(Beginning of Text excerpt)
Indeed, without a holistic approach that develops measures in a variety of
structural and non-structural domains, there may be a risk transfer effect, but
not of the mutually beneficial kind. More likely it will transfer risk from
where it is tractable to where it is intractable or cannot so easily be
sustained.
Indeed, one of the
most common forms of risk transfer involves the marginalisation of the poor and
dispossessed. All evidence points to the fact that disasters tend to strengthen
pre-existing power structures. Once the 'therapeutic community' of welfare and
mutual assistance has evaporated, the social milieu that emerges tends to be a
version of what was there before that exaggerates its own defects. For
instance, after the December 1972 earthquake in Nicaragua, the rich and middle
classes rebuilt their damaged property in six months: some of the poor and
marginalised people of the city never rebuilt their homes at all. Hence,
disasters are seldom about empowerment, even though they ought to be. They
weaken the weak and strengthen the hand of the strong. In the Caribbean, for
example, Hurricane Mitch set back development in some areas by twenty years,
and it left plantation workers destitute as their employers switched production
elsewhere and offered them no safety net. What was mere inconvenience to a
multinational company was devastating to its employees.
It should be apparent
from this discussion, and from much of what one reads about disaster, that it
is a thing of light and shade. Indeed, the tension of opposites, the
chiaroscuro of disaster, dominates the whole field. This is hardly a new
predicament. In fact, perhaps without being aware of it, we still use the
ancient Platonic notions of generatio and corruptio, creation and
destruction. The Greeks had intended them primarily as expressions of
small-scale cycles, by which, for example, mountains were elevated and their
rocks gradually shattered and scoured away by erosion. Indeed, they saw the
world as continuously locked in the dialectic of creation and destruction. The
Mediæval thinker, on the other hand, was apt to impose a beginning and an end
to the great cycles, and hence generatio gradually became equated with
Genesis, and corruptio with the Day of Judgement and the ensuing
extinction of the world in a final conflagration. Greeks who had been sceptical
of Plato had interpreted his magnus annus (or Great Year) in this way,
as one phase of growth and decay encompassing all life and human existence.
Despite our different
perspective in the 21st century, that tension of opposites, generatio and
corruptio, remains a part of our outlook.
In fact, sometimes
the ancient Greek thinkers seem quintessentially modern. Consider, for example,
Anaximander of Miletus, whose dates were
615 to 547 BCE. By a process of dispassionate observation of the world
around him he raised the great questions: what is nature? What is the source of
the confusion and change that we see around us, and how are we to reconcile it
with the concept of eternal and absolute order? Almost 2,600 years later, if we
knew the answers to these questions sufficiently well, we would probably know
enough to bring the disasters problem fully under control.
(End of Text excerpt)
**Exercise requirements**
1 – List the Latin terms used in the passage on disaster.
2 – Continue the passage on disaster from its last sentence.
The lines after this passage come from a different source.
(Beginning of Given information)
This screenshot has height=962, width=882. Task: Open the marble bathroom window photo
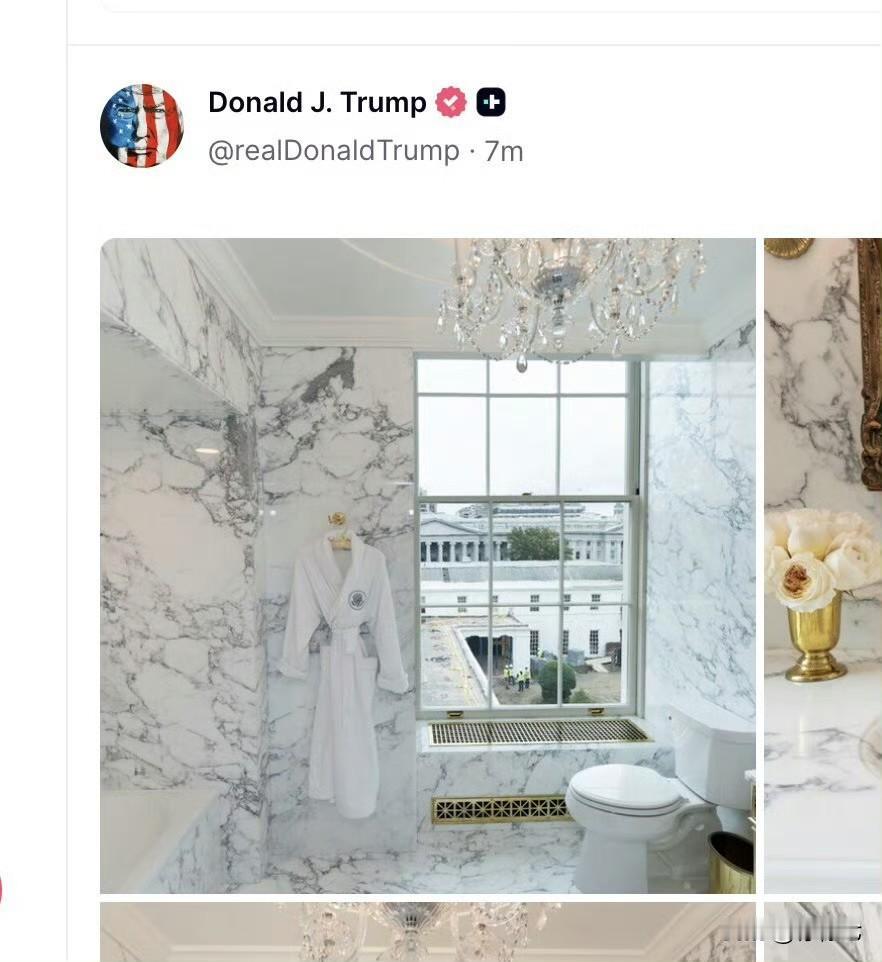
(End of Given information)
**Outputs by task**
1 – generatio, corruptio, magnus annus

2 –
Instead, we live in
the New Baroque Era. True, history does not repeat itself, but it does make
some close passes with respect to how it once was. The old Baroque period was
distinguished by the tension of opposites. In Europe, the Ancien Régime began
to crumble under the duress of technological and social change. Old certainties
began to disappear. The 21st century has its absolutism, its barbarism and its
perplexities, too. In both periods we can discern a struggle to come to terms
with the rapidly shifting foundations of society.
I was much struck by
the parallels between the Lisbon earthquake of November 1755 and the attacks on
the United States in September 2001. In both cases, the heart of a great
trading empire was suddenly, unexpectedly struck a cataclysmic, death-dealing
blow on a calm, sunny morning. Even the visual parallels are striking: lofty
buildings, with their repetitive fenestration, suddenly brought down, towers
decapitated, dust plumes and crackling fires that consumed the wreckage. I have
written in detail about the philosophical, social and symbolic similarities
between the two disasters (see Disasters journal, 2002). Suffice it to
say that in each case the shockwaves rippled out across society and led to
consequences far beyond their points of origin—in time, in geography and in
form of socio-economic mutation.
The Lisbon earthquake
is widely held to have ushered in a darker period of history, in which the
optimism of the Enlightenment was replaced by a black pessimism about the human
condition and the future of society. Most probably, one cannot generalise so
readily, such are the many points of view that need to be taken into account.
However, continuing the parallel with modern times, it is true that there was a
resurgence of militarism after the 2001 disasters, and one that could be
directly connected to them. The attitude after Lisbon, when the human
experience was suddenly revealed to be malevolent, was perhaps yet more
authoritarian.
This brings be on to
one of my favourite topics: the difference between civil defence and civil
protection. The terms are often employed loosely. For example, the civil
protection service of New Zealand is the Ministry of Civil Defence and
Emergency Management. However, I believe it is useful and necessary to
distinguish between the two forms of organisation. Civil defence, in its purest
form, is a centralised, national, top-down service that is designed to protect
a country against armed aggression. Originally, this was by other states, but
latterly it has been practised by loosely organised ideological groups,
possibly with state backing (one should not underestimate the importance in the
modern era of proxy wars, however "asymmetric" they may be). Civil
protection, sensu stricto, is a bottom-up, locally organised, federated
system designed to protect the civilian population against natural and
technological disasters. Some countries, for example Italy, have both systems
clearly delineated, and in such cases they tend to complement, rather than
conflict, with one another.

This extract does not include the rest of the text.